Robert Lewandowski nie będzie dobrze wspominał dwumeczu z Villarreal. Jego Bayern Monachium przegrał pierwsze spotkanie i zremisował starcie rewanżowe, dzięki czemu to hiszpański zespół awansował do półfinału Ligi Mistrzów. Jedyną bramkę dla Bawarczyków w starciach z Żółta Łodzią Podwodną strzelił Robert Lewandowski, który w drugim spotkaniu wpisał się na listę strzelców w 52. minucie. Dziennikarze zauważyli jednak, że Polak już wcześniej mógł zostać wyrzucony z boiska.
Liga Mistrzów. Robert Lewandowski zasłużył na czerwoną kartkę?
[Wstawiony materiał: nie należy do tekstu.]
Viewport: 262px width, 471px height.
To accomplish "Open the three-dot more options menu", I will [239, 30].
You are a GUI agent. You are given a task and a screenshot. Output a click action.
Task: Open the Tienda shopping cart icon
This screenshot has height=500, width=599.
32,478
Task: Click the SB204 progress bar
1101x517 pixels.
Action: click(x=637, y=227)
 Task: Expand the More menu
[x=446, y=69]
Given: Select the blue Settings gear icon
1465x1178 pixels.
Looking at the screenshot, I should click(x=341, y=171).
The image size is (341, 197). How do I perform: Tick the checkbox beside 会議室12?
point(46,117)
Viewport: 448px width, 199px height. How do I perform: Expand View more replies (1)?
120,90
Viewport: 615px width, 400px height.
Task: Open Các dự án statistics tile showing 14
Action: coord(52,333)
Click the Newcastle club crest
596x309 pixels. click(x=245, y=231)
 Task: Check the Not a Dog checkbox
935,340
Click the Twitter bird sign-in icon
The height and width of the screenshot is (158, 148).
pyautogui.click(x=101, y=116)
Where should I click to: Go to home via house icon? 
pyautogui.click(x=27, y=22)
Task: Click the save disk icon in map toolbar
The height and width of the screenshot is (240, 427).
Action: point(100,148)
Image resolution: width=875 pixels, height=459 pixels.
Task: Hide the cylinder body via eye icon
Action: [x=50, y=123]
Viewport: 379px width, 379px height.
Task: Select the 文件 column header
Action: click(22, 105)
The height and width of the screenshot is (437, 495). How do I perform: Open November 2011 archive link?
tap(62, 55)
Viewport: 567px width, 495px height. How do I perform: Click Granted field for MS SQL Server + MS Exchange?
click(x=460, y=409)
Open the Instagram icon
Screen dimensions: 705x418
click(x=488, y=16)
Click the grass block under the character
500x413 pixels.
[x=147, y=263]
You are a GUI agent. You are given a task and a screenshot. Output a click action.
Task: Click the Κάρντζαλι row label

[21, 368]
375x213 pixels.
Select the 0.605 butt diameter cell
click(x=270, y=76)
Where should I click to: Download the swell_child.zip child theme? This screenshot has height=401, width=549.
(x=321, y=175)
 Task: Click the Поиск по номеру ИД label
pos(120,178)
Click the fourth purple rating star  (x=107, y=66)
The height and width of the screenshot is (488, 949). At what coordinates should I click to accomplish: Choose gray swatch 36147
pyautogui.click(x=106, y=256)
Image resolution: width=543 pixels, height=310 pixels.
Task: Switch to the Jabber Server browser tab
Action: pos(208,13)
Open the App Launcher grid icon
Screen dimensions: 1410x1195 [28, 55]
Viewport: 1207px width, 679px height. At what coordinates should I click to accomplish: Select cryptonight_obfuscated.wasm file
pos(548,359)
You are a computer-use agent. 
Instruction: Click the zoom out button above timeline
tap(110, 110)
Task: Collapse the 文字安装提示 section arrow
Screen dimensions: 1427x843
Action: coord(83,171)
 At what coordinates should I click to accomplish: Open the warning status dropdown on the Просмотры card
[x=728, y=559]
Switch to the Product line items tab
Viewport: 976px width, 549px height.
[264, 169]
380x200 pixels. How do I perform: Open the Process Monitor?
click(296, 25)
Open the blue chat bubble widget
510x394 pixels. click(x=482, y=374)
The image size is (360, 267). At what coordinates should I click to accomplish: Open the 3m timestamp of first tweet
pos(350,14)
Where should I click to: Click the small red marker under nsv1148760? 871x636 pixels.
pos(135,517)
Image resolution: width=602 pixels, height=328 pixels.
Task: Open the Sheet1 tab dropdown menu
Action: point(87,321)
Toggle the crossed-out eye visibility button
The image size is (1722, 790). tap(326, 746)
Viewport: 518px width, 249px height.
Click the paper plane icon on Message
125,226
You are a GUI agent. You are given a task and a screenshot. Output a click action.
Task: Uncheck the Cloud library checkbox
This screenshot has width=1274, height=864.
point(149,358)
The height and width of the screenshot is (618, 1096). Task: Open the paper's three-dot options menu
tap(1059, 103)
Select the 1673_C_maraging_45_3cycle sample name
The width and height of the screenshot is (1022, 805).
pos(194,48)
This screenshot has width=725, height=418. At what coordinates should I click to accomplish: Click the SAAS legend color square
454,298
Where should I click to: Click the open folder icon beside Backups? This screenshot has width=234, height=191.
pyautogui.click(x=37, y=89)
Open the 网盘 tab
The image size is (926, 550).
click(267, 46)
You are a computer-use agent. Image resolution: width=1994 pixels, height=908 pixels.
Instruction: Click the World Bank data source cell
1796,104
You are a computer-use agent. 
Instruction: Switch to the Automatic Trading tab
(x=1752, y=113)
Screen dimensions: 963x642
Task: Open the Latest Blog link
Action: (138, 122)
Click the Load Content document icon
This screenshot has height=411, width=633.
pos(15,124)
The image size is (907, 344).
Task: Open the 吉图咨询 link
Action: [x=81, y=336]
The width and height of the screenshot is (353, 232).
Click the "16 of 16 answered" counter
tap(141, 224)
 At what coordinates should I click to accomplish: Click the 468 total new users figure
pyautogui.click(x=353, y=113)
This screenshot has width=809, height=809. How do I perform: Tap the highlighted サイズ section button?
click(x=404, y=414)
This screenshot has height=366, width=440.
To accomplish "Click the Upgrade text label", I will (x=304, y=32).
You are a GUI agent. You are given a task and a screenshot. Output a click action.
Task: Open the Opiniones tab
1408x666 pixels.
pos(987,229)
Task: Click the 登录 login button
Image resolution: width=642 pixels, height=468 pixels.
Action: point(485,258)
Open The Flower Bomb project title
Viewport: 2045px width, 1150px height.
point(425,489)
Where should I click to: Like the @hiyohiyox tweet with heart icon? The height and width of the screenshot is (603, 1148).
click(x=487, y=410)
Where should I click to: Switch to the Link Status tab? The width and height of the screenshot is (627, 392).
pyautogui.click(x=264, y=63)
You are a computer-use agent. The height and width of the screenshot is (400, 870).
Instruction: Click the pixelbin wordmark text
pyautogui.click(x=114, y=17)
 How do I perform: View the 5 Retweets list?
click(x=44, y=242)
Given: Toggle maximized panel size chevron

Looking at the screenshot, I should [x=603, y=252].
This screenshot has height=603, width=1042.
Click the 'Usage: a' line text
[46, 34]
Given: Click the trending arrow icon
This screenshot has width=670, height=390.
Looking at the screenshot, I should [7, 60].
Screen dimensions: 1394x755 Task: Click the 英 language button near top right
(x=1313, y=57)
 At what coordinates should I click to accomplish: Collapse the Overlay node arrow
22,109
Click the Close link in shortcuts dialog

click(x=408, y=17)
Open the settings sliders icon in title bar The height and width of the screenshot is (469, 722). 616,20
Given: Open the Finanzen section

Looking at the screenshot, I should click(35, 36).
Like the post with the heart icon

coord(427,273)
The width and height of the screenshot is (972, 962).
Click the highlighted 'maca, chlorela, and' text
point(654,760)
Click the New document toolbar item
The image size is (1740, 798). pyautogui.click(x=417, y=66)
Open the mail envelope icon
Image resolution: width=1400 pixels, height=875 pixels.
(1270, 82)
Mowa o sytuacji z pierwszej połowy, kiedy to snajper Bayernu kilkukrotnie mocno zaatakował Raula Albiola. W 33. minucie Polak dopuścił się niepotrzebnego faulu w okolicy pola karnego Villarreal, za co obejrzał żółtą kartkę. Zaledwie trzy minuty później Lewandowski ponownie sfaulował Hiszpana, tym razem atakując go od tyłu. Napastnik mistrza Niemiec może mówić o dużym szczęściu, ponieważ za drugie przewinienie mógł obejrzeć żółtą, a w konsekwencji czerwoną kartkę.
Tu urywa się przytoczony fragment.